→ **Text zur Analyse**
So hat also ein Kind von seinen Eltern zum Abitur ein Mietshaus im Steuerwert von 500 TEUR geschenkt bekommen, damit es mit den Mieten den Studienunterhalt selbst bestreiten könne. Die Schenkung wurde nicht erklärt.

Der Freibetrag (von 400 TEUR) war um 100 TEUR überschritten, insoweit wäre also (in günstigster Steuerklasse) Erbschaftsteuer ausgelöst worden in Höhe von 11 % auf den überschreitenden Betrag.

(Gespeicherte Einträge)

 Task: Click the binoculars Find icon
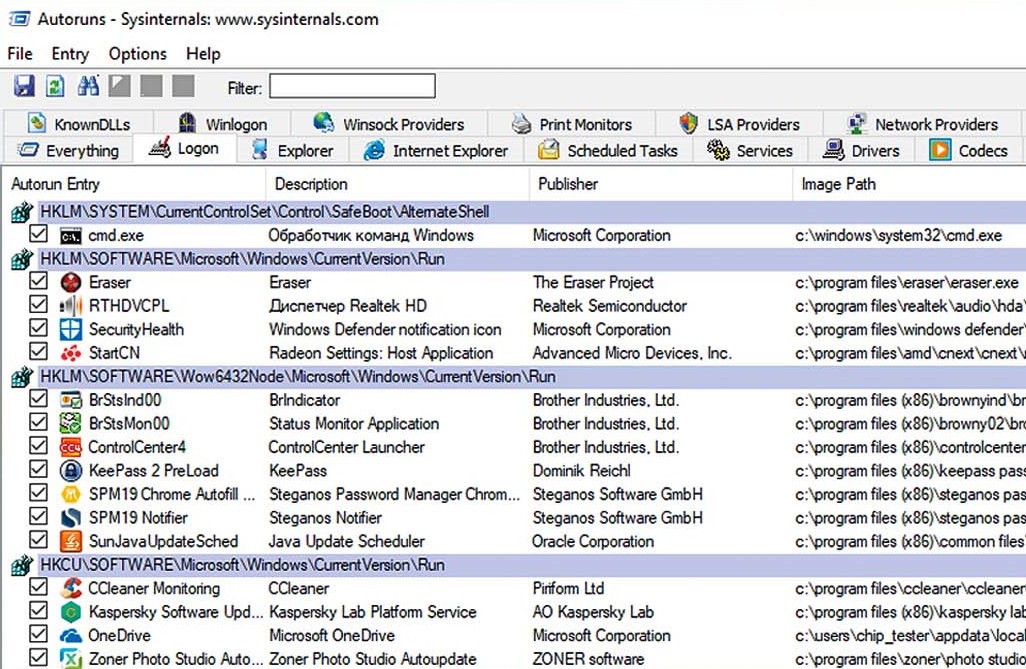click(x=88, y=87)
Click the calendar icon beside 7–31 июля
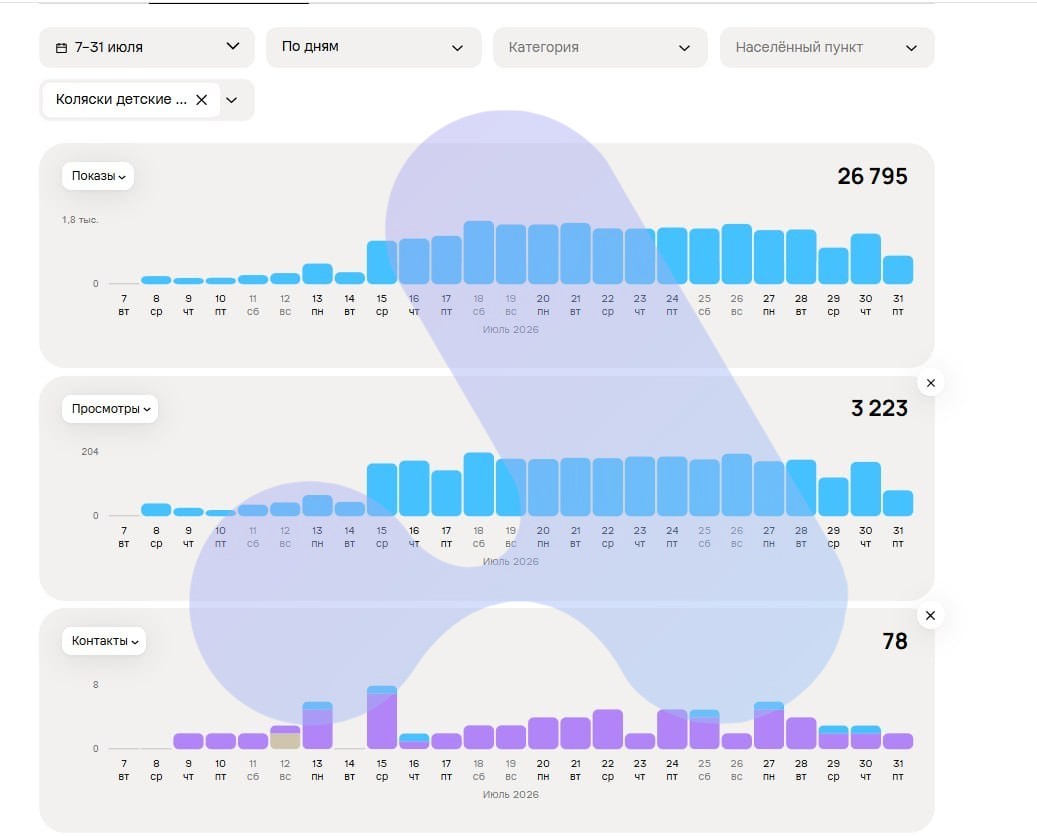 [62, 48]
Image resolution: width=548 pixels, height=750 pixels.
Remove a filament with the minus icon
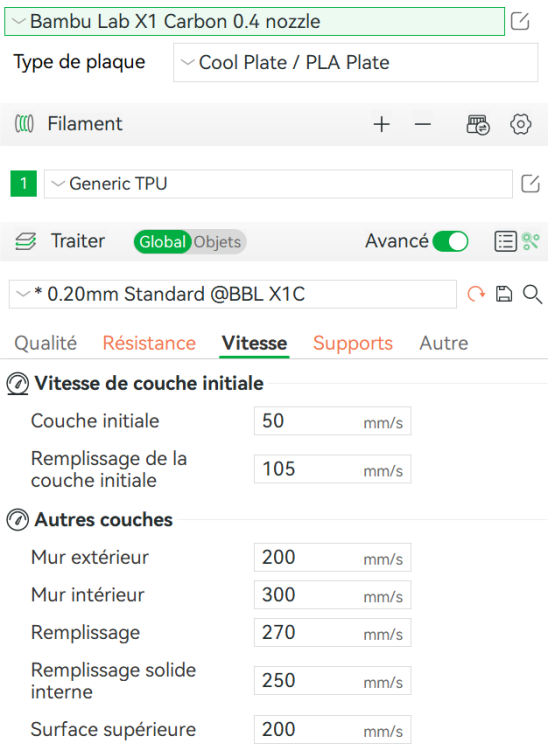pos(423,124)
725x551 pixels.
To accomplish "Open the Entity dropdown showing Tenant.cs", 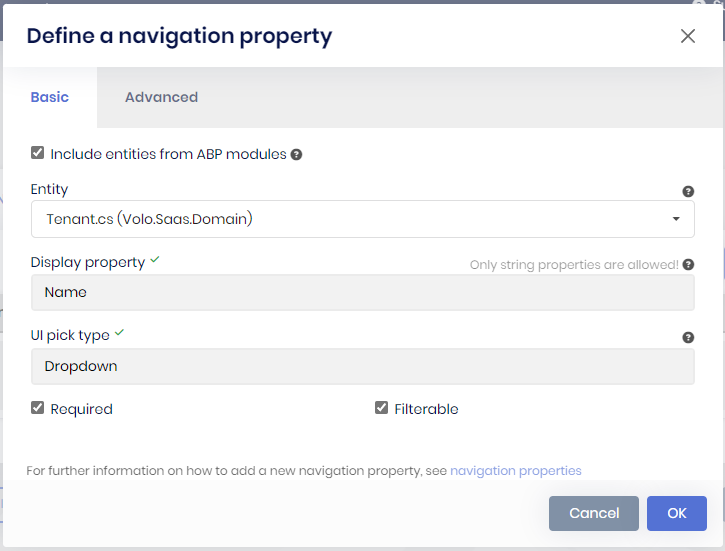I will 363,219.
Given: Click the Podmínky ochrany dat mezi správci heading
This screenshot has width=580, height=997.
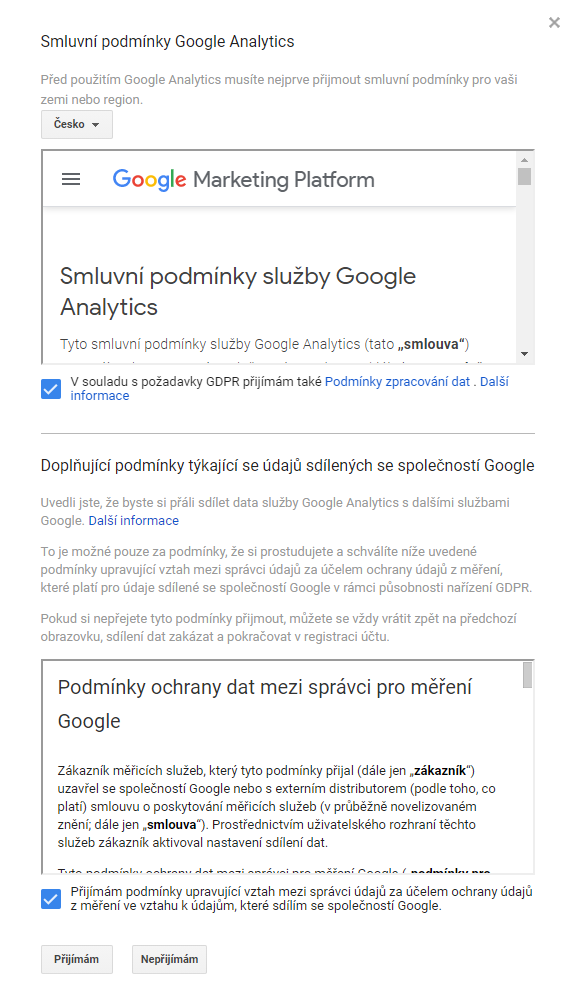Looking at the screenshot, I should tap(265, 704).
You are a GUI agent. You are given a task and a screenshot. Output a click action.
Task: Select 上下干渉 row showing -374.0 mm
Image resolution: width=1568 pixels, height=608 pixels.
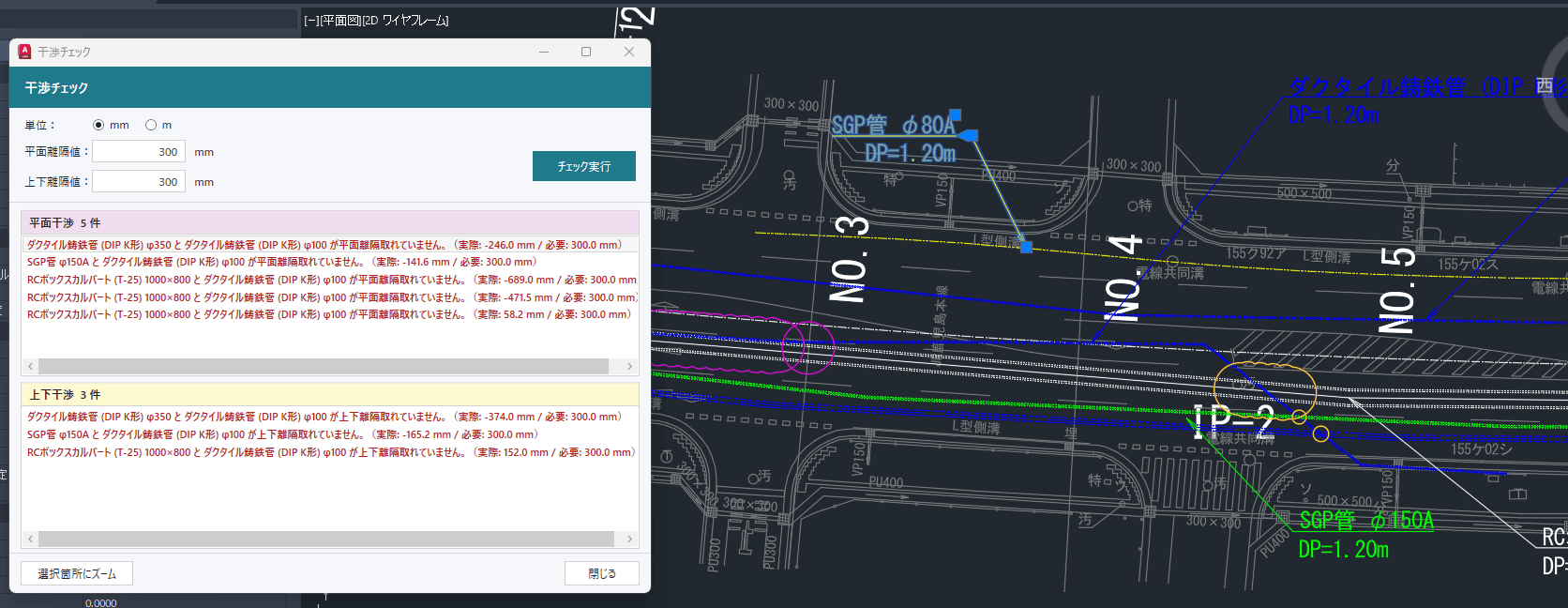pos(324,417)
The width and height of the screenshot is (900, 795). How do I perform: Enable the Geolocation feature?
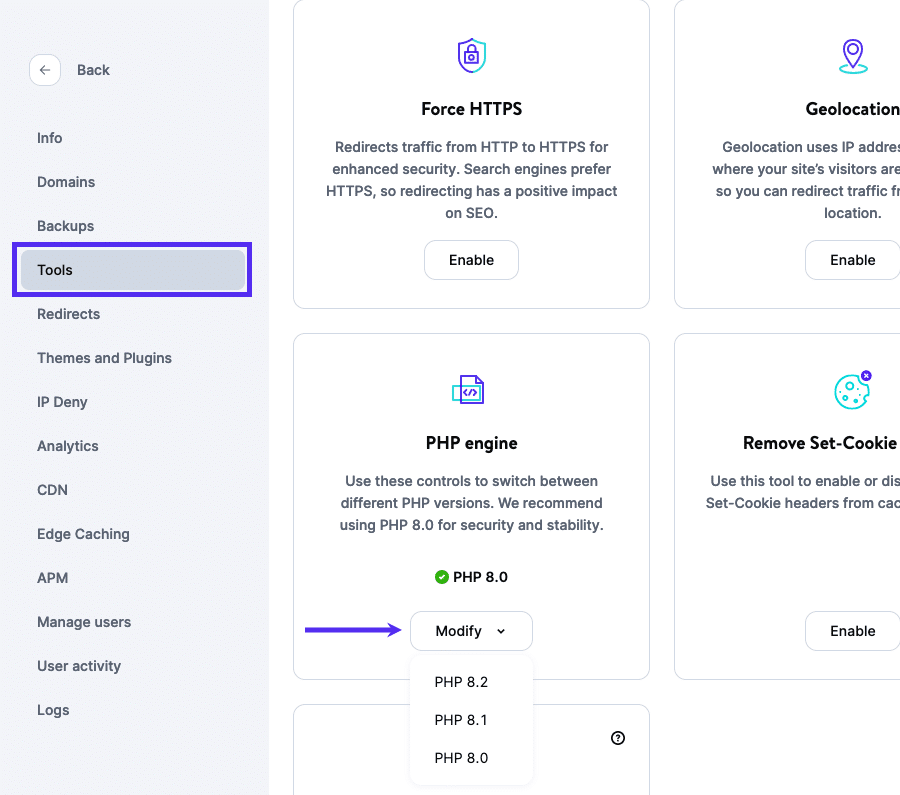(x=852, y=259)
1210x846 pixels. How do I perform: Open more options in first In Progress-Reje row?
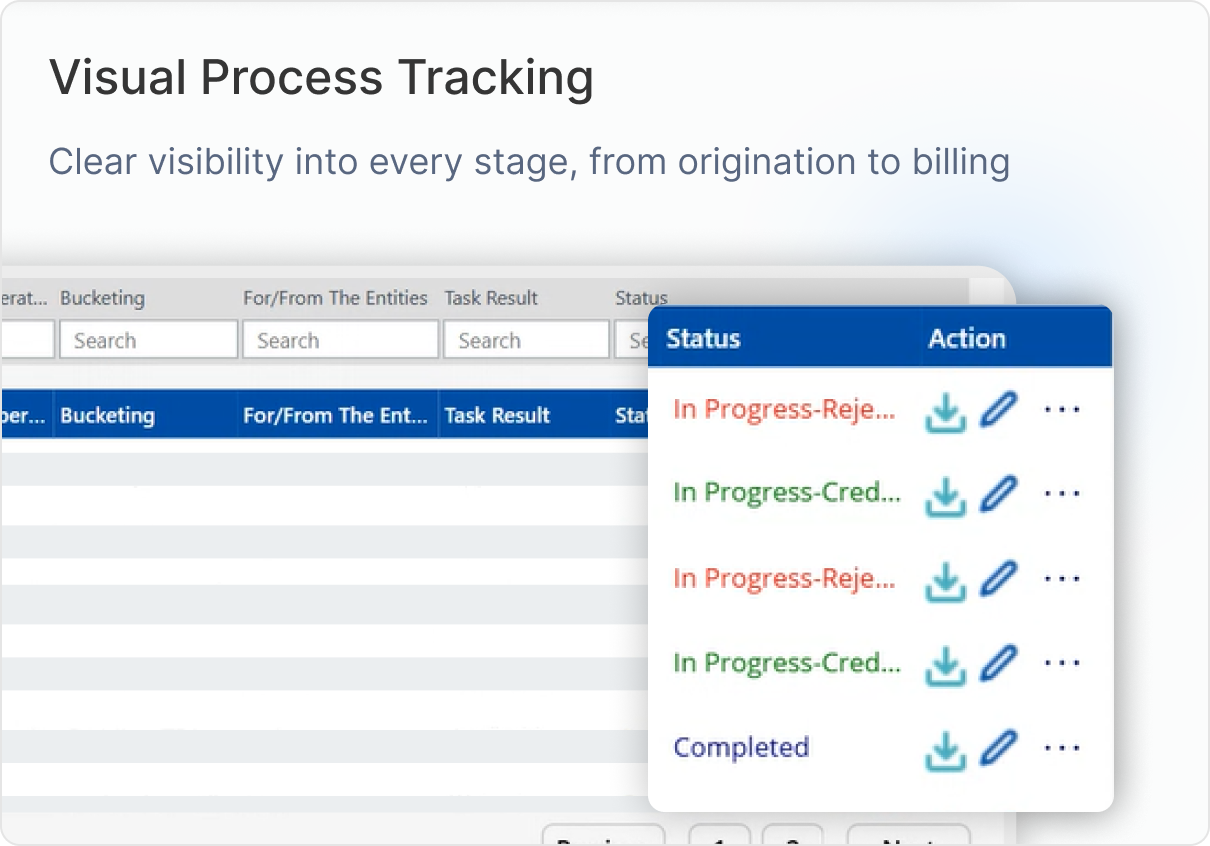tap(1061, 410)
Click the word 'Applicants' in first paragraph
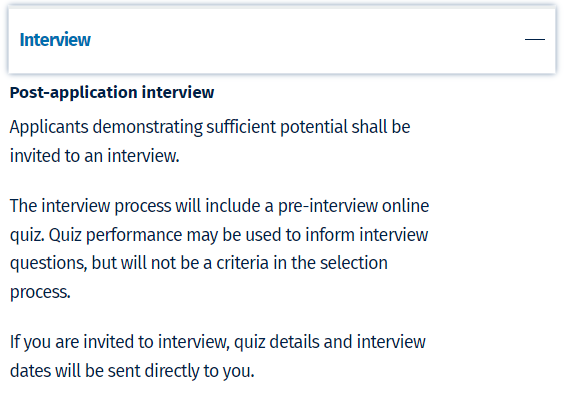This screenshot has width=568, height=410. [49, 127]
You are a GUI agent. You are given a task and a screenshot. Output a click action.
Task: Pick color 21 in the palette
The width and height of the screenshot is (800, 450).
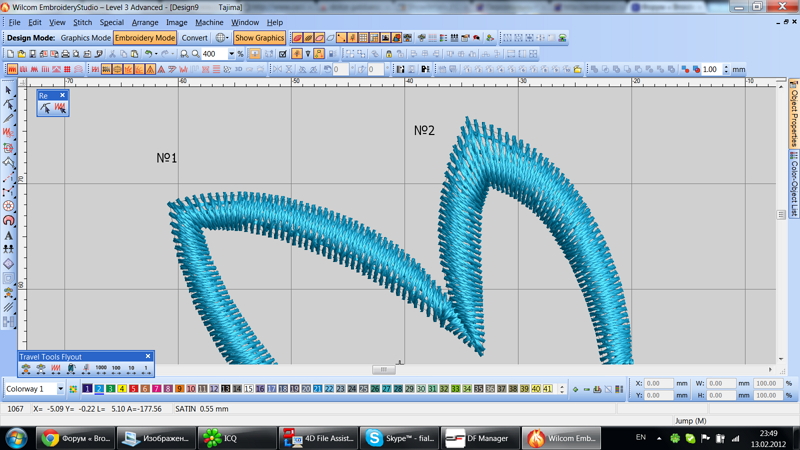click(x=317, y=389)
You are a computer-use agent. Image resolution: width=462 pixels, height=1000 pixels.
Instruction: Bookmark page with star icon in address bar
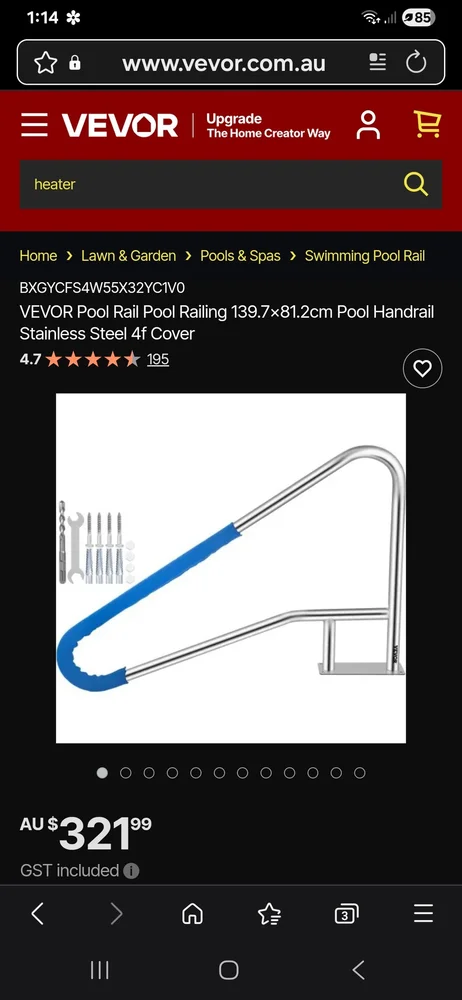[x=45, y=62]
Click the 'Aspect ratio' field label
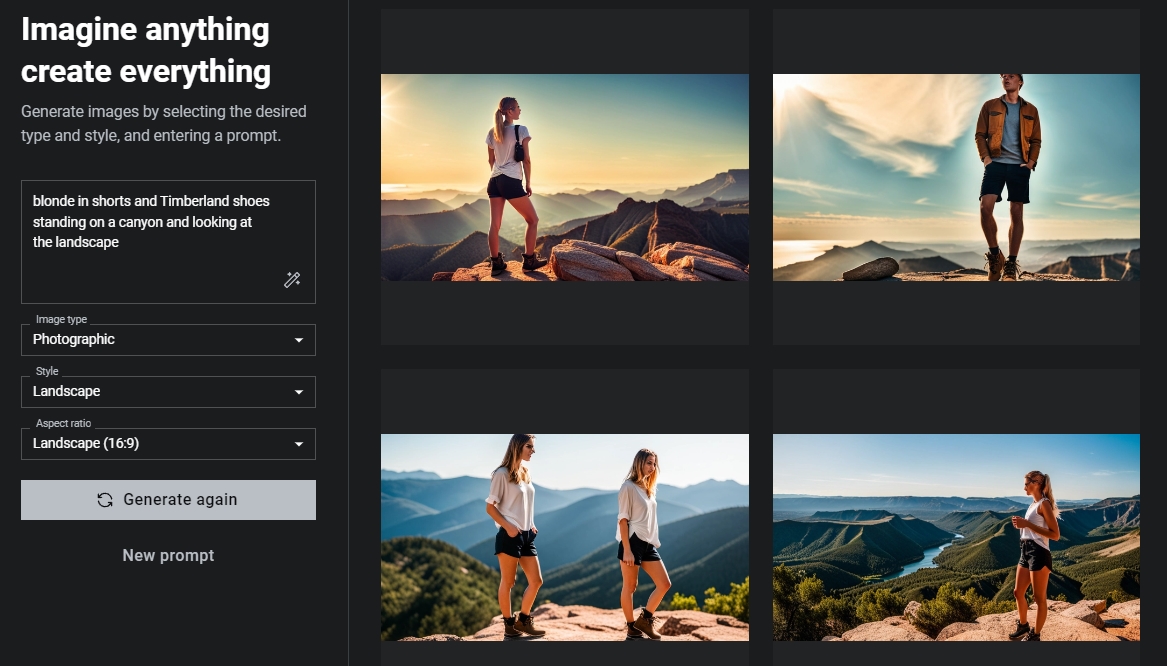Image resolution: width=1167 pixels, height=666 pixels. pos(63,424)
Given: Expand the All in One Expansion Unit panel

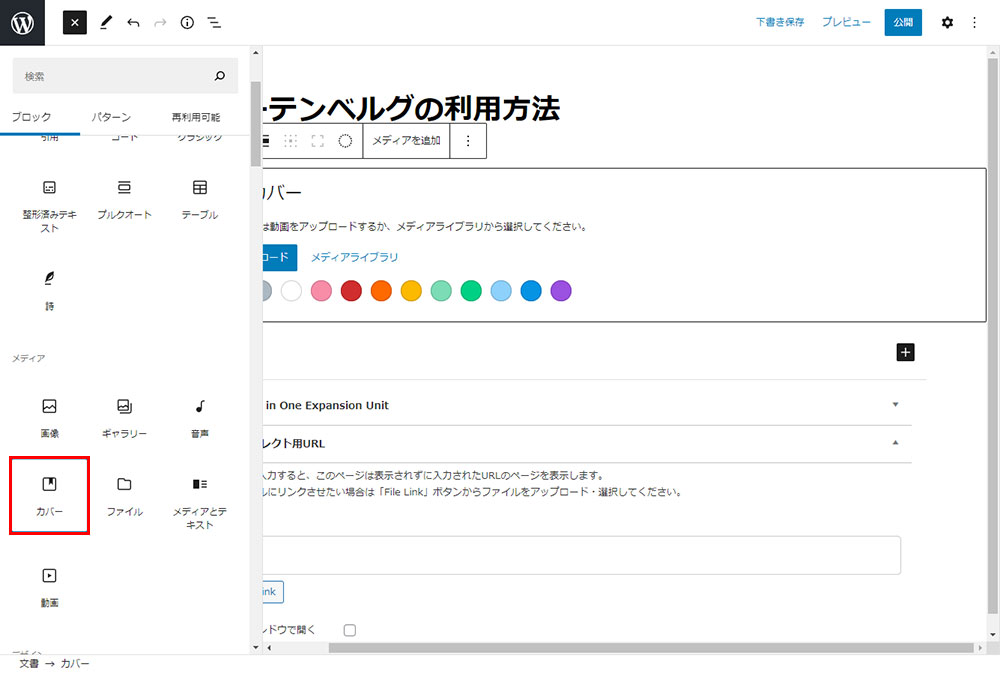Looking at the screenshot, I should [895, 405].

→ **Arbeitsauftrag 1**
Beantworten Sie diese Fragen zum Text über die Schenkung:
(a) Welchen Steuerwert hatte das geschenkte Mietshaus?
(b) Wie hoch war der Freibetrag?
(c) Welcher Prozentsatz wäre auf den überschreitenden Betrag angefallen?
→ **Arbeitsauftrag 2**
Schreiben Sie aus dem Text über die Schenkung den Abschnitt ab, der mit „So hat also“ beginnt und mit „den überschreitenden Betrag.“ endet.
→ **Arbeitsauftrag 3**
Erklären Sie anhand des Textes über die Schenkung, warum die Eltern dem Kind das Mietshaus schenkten.
Die Einträge stammen aus einer anderen Quelle.

→ **Lösung 1**
(a) Das Mietshaus hatte einen Steuerwert von 500 TEUR.
(b) Der Freibetrag betrug 400 TEUR.
(c) Auf den überschreitenden Betrag wären 11 % angefallen.

→ **Lösung 2**
So hat also ein Kind von seinen Eltern zum Abitur ein Mietshaus im Steuerwert von 500 TEUR geschenkt bekommen, damit es mit den Mieten den Studienunterhalt selbst bestreiten könne. Die Schenkung wurde nicht erklärt.

Der Freibetrag (von 400 TEUR) war um 100 TEUR überschritten, insoweit wäre also (in günstigster Steuerklasse) Erbschaftsteuer ausgelöst worden in Höhe von 11 % auf den überschreitenden Betrag.

→ **Lösung 3**
Das Kind sollte mit den Mieten aus dem Haus seinen Studienunterhalt selbst bestreiten können.